As he went on his journey the words “personal legend,” a person’s destiny was emphasized with increasing intensity as Santiago meet people of varying background and personalities in different places. Each has valuable lesson in store for the boy who listened and took things by heart. And within his heart, he found himself loving not only his desire for the treasure but also of a girl named Fatima. Her existence made his travel worthwhile in spite of all the hardships. For a moment, I thought his love is worth more than the treasure and that this might end the journey. I, being a pessimistic, was thought by the shepherd boy, to press on.
The journey was far from completion. I have mistaken contentment with purpose. The magical story as I read on gives more pain than mere wonders. It is easier to give up. Go back in the familiar field. This is a typical mindset of grown-ups, including myself, wandering in life and stashing away the “personal legend” out of sight.

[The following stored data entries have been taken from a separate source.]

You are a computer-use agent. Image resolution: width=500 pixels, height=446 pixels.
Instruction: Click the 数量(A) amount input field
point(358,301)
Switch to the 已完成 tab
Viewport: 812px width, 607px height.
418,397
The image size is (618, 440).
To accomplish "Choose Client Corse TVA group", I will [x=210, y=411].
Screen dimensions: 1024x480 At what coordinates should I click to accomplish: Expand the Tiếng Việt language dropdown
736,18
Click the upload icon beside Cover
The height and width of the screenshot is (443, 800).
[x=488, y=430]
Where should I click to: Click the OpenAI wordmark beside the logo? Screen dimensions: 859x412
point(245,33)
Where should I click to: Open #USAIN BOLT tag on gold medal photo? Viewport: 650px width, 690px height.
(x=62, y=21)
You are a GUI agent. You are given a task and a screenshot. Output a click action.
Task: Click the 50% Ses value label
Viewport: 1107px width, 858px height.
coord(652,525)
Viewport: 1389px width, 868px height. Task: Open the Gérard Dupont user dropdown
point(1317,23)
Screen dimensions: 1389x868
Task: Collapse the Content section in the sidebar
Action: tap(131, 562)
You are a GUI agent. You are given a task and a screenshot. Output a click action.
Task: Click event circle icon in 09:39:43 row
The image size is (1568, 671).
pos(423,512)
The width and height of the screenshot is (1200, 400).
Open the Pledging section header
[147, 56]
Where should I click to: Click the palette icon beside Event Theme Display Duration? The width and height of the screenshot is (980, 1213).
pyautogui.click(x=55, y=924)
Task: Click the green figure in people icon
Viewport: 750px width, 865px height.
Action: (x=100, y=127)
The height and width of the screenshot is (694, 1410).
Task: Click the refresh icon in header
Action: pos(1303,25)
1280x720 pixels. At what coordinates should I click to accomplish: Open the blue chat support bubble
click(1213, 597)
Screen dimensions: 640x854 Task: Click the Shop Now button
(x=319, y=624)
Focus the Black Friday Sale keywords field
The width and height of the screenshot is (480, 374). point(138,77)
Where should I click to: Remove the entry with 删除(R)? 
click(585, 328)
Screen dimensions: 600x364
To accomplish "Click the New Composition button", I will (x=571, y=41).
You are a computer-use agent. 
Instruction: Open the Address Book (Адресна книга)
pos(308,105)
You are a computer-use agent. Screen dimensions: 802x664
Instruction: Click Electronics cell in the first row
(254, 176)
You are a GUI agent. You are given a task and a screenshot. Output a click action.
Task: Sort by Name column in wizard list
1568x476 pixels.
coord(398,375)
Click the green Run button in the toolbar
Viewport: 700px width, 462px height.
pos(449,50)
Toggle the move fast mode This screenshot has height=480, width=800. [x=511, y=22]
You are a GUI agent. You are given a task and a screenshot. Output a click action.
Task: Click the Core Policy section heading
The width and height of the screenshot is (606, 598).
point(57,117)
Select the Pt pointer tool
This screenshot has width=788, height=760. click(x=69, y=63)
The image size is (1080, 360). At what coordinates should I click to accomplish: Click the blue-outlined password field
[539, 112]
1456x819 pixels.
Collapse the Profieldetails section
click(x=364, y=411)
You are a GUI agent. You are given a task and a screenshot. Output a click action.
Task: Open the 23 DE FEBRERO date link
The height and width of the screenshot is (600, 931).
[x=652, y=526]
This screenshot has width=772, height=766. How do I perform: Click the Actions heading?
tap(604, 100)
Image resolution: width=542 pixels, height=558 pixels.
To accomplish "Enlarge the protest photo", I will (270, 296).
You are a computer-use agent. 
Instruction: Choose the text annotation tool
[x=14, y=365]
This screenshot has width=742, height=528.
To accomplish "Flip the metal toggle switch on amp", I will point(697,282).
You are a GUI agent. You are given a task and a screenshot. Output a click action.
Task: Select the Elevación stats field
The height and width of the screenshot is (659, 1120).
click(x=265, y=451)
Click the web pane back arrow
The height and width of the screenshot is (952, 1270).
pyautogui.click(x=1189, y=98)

Santiago revealed the magic of persistence and trust to oneself when he dug the treasure. At last, it’s all over—for the boy. Mine has just started. Paulo Coelho takes me all the way back on Santiago’s journey. Everything makes sense. Everything has a purpose: unfortunate events, difficult people, and inevitable changes. My “personal legend” has just started. I knew then I have to leave my flock and start the journey to unknown just like Santiago.
The Alchemist is a powerful story infused with magic and driven by desire appearing as natural as the innocence of a boy. I recommend. Not really. I dare you to read this book. Travel with Santiago. Maybe this is all you need to see, to seek, and to make things happen—your very own “personal legend.”
This one has become my mantra:
And, when you want something, all the universe conspires in helping you to achieve it.
Tell your heart that the fear of suffering is worse than the suffering itself. And that no heart has ever suffered when it goes in search of its dreams, because every second of the search is a second’s encounter with God and with eternity.
The following are also equally worth remembering and practicing:
It’s the possibility of having a dream come true that makes life interesting.
There is only one thing that makes a dream impossible to achieve: the fear of failure.
When we love, we always strive to become better than we are. When we strive to become better than we are, everything around us becomes better too.
Remember that wherever your heart is, there you will find your treasure.
I don’t live in either my past or my future. I’m interested only in the present. If you can concentrate always on the present, you’ll be a happy man. Life will be a party for you, a grand festival, because life is the moment we’re living now.
I can go on sharing quotes from the Alchemist but you should discover it yourself. It’s a lot more meaningful and enjoyable that each reflection makes you stop, as if staring at a marble looking deep within the intricacy of things trap within, so intense you’ll see yourself brimming with beauty, gift, and dreams.
- Original title: O Alquimista
- First published in 1988 in Portuguese
- Written in 1987 for only two weeks
- The film adaptation is to be released in 2014
You can read more interesting facts. As for myself, I am really excited to watch the film adaptation so I suggest you to read it now. Of course, the original always comes out better with the help of your imagination.
Have you read the book? Who among the character you like best apart from Santiago?
Note: The book review was written for the “Creative Task of the Week – Chapter 1” of The Future of Storytelling, one of the free online courses on Iversity.